Moses raised his hands in prayer during the day-long battle. And as long as he did so, Joshua’s troops got the better of Amalek’s. But Moses would get tired from time to time; so he’d lower his hands. When he did so, Amalek’s troops got the better of Joshua’s.

“To solve the problem, Aaron and Hur sat Moses down on this stone you see before us. They held up his arms during the entire battle. That strategy saved the day. Joshua won his battle “mowing down Amelek and his people.”

So here we have a God who responds to ad hoc prayers and reverses history so that one group of his children might “mow down” another group of people he supposedly loves. Hmmm. . . .

In today’s gospel, Jesus has another approach to prayer. For him, prayer is not an ad hoc affair – about changing God’s mind. Rather, praying always represents the adoption of an attitude that consistently seeks justice for the oppressed. Praying always means living from a place that won’t let go of justice concerns like those that drive Medea Benjamin, Elizabeth Warren and Amy Goodman.

To illustrate that point for his own time, Jesus tells a comic parable about a persistent woman. (Remember, he’s speaking to people who have no power in a legal system, which, like ours favors the wealthy and powerful.)
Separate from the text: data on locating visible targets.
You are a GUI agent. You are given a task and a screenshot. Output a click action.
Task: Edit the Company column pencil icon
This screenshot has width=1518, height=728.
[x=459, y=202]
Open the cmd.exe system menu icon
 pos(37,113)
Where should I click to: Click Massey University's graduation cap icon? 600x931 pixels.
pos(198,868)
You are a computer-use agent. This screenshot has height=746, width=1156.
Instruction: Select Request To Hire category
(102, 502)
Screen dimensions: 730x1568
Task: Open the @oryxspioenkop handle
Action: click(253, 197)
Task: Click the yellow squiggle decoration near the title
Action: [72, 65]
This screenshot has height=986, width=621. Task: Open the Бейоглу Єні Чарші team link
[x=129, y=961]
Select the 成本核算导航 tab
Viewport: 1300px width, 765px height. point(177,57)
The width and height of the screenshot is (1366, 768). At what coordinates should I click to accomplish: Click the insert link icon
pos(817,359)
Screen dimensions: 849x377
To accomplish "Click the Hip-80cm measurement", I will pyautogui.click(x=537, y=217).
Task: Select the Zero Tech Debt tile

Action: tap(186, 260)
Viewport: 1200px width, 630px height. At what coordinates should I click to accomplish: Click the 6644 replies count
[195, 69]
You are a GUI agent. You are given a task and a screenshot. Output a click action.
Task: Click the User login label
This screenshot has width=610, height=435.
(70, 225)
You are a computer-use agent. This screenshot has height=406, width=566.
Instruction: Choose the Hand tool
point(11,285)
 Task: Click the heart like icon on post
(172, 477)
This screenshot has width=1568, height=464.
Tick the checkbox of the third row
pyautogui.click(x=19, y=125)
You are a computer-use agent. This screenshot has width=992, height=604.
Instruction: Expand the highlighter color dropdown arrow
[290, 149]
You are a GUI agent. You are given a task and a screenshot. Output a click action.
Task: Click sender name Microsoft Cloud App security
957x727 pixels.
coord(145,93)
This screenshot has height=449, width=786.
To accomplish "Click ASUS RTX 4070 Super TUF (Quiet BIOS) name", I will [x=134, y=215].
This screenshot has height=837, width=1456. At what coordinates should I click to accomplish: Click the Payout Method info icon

“Imagine a judge,” Jesus said. “He’s like most of the judges we know. He doesn’t give a damn about the God of the poor, and he doesn’t care what people like us think of him.” (Already Jesus’ audience is smiling seeing a funny story coming.)

“But then along comes this widow-woman. Like all of us, she’s poor, and as usual, the judge pays no attention to her.” (Jesus’ audience recognizes the syndrome; they nod to each other.)

“But this woman’s a nagger,” Jesus says. (Now his audience is snickering and chuckling.)

“She just won’t let go. And she’s strong and aggressive besides. She comes back day after day insisting that she get justice against her adversary. And as the days go by, she gets more and more insistent – and threatening. So much so that the judge starts getting worried about his own safety.

(Laughter from the crowd . . .)

“’While it is true,’ he says to himself, ‘that I neither fear God nor respect any human being, because this widow keeps bothering me I shall deliver a just decision for her lest she finally come and strike me.’”

In other words, this macho judge is afraid of this poor widow; he’s afraid she’ll come and beat him up!

Can you imagine Jesus saying that without smiling broadly – and without the crowd roaring in laughter?

Anyway, here’s Jesus point: “If an unjust judge responds to the prayer of the poor like that, how do you suppose the All-Parent will respond when we ask for justice? The All-Parent will respond swiftly, Jesus says, because that’s who God is – the one who (as Martin Luther King put it) has established an arc of history that bends towards justice.

Prayer, then, is about reminding ourselves of that fact, trusting and having faith that in the long run justice and truth will prevail. Taking that position in the face of overwhelming evidence to the contrary, takes great faith that’s harder and harder to find.

So Jesus ends his parable with the rhetorical question, “When the Son of Man returns, do you think he’ll find that kind of faith anywhere?”

What I’m suggesting here is that today we’re more likely to find that kind of faith, that kind of prayer, that kind of persistence in women rather than men. The example of social activist Medea Benjamin encourages us to find our voices in defense of the voiceless in U.S. prison camps throughout the world. Politician, Elizabeth Warren, calls us to pray always by calling into question received truths like those surrounding “self-made men.” Amy Goodman and her “War and Peace Report” inspire us to renounce ideas of God that call us to “mow our enemies down.”

Thank God for persistent women! We men have an awful lot to learn from them.